Mail estafa

¿Cuántas veces te ha escrito por correo un supuesto príncipe nigeriano (o cualquier otra personalidad internacional) para ofrecerte dinero? Si llevas algún tiempo en Internet, posiblemente te hayan llegado decenas de emails con una estructura similar: alguien encuentra tu dirección “mágicamente” y te dice que necesita tu ayuda para acceder a su fortuna proveniente de una herencia, una lotería o varias opciones más.

Tú le das algo de dinero y luego él te recompensará una vez ya tenga sus activos. Existen muchas variantes pero todas tienen algo en común: se trata de una simple y recurrente estafa. ¿De verdad puede caer alguien en algo así? Si, a día de hoy, siguen enviando este tipo de correos, está claro que alguien “pica”. ¿Cuál es la novedad en todo este asunto si llevan años con este engaño?

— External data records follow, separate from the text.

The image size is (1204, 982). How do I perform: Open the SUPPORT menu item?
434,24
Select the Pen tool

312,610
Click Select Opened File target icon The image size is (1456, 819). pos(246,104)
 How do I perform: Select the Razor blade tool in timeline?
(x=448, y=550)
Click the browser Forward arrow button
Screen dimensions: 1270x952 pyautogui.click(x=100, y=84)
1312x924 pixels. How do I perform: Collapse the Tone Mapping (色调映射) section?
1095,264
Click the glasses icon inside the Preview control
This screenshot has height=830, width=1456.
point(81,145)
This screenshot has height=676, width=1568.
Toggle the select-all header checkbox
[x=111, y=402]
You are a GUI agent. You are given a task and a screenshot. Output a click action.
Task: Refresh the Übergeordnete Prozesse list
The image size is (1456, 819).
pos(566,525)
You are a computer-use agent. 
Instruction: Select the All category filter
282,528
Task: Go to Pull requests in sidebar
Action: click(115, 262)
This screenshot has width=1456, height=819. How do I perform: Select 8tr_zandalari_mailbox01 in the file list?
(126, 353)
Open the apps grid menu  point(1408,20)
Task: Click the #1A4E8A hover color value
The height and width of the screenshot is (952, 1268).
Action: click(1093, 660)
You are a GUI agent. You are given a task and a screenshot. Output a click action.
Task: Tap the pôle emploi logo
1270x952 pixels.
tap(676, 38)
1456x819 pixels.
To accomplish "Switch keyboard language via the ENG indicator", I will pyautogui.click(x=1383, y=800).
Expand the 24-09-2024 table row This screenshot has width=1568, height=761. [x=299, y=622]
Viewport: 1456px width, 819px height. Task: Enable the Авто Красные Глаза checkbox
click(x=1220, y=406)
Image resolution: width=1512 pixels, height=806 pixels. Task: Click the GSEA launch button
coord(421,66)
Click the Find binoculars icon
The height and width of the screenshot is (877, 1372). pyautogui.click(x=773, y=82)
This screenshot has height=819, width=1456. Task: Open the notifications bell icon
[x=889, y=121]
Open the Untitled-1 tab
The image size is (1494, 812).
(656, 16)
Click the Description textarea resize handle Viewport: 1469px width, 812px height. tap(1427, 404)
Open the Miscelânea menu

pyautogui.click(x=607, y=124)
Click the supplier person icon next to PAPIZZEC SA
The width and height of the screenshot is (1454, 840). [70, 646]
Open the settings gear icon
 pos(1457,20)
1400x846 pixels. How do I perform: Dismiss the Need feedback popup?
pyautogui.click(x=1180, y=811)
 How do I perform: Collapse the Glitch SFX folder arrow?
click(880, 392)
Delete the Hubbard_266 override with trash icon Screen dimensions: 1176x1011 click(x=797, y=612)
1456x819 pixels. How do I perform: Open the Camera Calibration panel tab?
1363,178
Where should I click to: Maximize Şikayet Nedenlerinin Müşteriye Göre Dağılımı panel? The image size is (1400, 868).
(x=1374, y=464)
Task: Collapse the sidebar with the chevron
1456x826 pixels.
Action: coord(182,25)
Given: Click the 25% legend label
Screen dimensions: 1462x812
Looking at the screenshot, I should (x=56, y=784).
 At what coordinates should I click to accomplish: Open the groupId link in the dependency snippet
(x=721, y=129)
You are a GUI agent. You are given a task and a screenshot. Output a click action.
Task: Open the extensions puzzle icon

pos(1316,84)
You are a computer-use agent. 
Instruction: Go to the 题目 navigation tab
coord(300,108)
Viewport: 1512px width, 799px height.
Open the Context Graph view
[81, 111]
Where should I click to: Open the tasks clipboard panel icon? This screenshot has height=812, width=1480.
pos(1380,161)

Hace unos días lo descubrí en mi cuenta personal de Facebook: intentan engañar a la gente a través de mensaje privado haciéndose pasar por amigos de tus amigos. “Hola, soy Gina. Escríbeme por favor a XXXX@gmail.com”. El otro día recibí un mensaje privado como éste, en inglés, en mi bandeja de entrada. El hecho de que escribieran en otro idioma me llamó la atención aunque en un principio no me hizo sospechar. A fin de cuentas, en ocasiones algunas empresas deciden recurrir a mi perfil personal para enviarme información de sus servicios o productos. Sin embargo, había algo raro en esta tal “Gina Victor”: era amiga de uno de mis contactos de Facebook. Un contacto que para nada se mueve dentro de los círculos tecnológicos y, por tanto, ahí comenzaron mis dudas.

Los estafadores te intentan engañar a ti a través de tus amigos Si un desconocido te envía un correo asegurando que necesita tu ayuda, sospechas. Pero ¿si es un “amigo de un amigo” en una red social? Al parecer, los nuevos “príncipes nigerianos” se valen de estas conexiones para intentar conseguir más credibilidad. Tan sólo tienen que ir añadiendo a gente de forma masiva y esperar que alguno le acepte. Una vez conseguido, basta con enviar mensajes a todos sus amigos. Con este proceso también consiguen algo extra: al ser un “amigo de un amigo”, los mensajes que envíe a estos contactos aparecerán en su carpeta mensajes y no en “otros”, como sucede si alguien que no te conoce de nada te envía un privado.

captura-mensajeEn este caso en concreto, Gina Victor se etiquetó además en las fotos de mi amiga. Vamos, que parecía que ella era una más del grupo. Engañaba, sí, pero un rápido vistazo al perfil de Facebook de esta impostora demostraba que no era del todo real. Creado hace tan sólo unos días, su foto principal era una de las más utilizadas en las estafas de este tipo por email. Me gustaría poder ofreceros algunas capturas, pero la red social ha sido rápida al detectar el asunto y ha borrado el perfil por “spam”. Tampoco me llegó a contestar al mensaje que le envié a través de Facebook para preguntarle de qué conocía a mi amiga…

Pero sí me respondió al correo en el que le preguntaba qué quería de mí. Resulta que Gina Victor es de Liberia y su padre trabajaba con diamantes antes de ser asesinado durante la guerra civil del país. Ahora Gina puede heredar 4,7 millones de dólares de su progenitor pero necesita que le envíe algo de dinero para las gestiones y para venir a verme. Vamos, la misma estafa de siempre sólo que intentando captar incautos a través de redes sociales haciéndose pasar por amigos de tus amigos.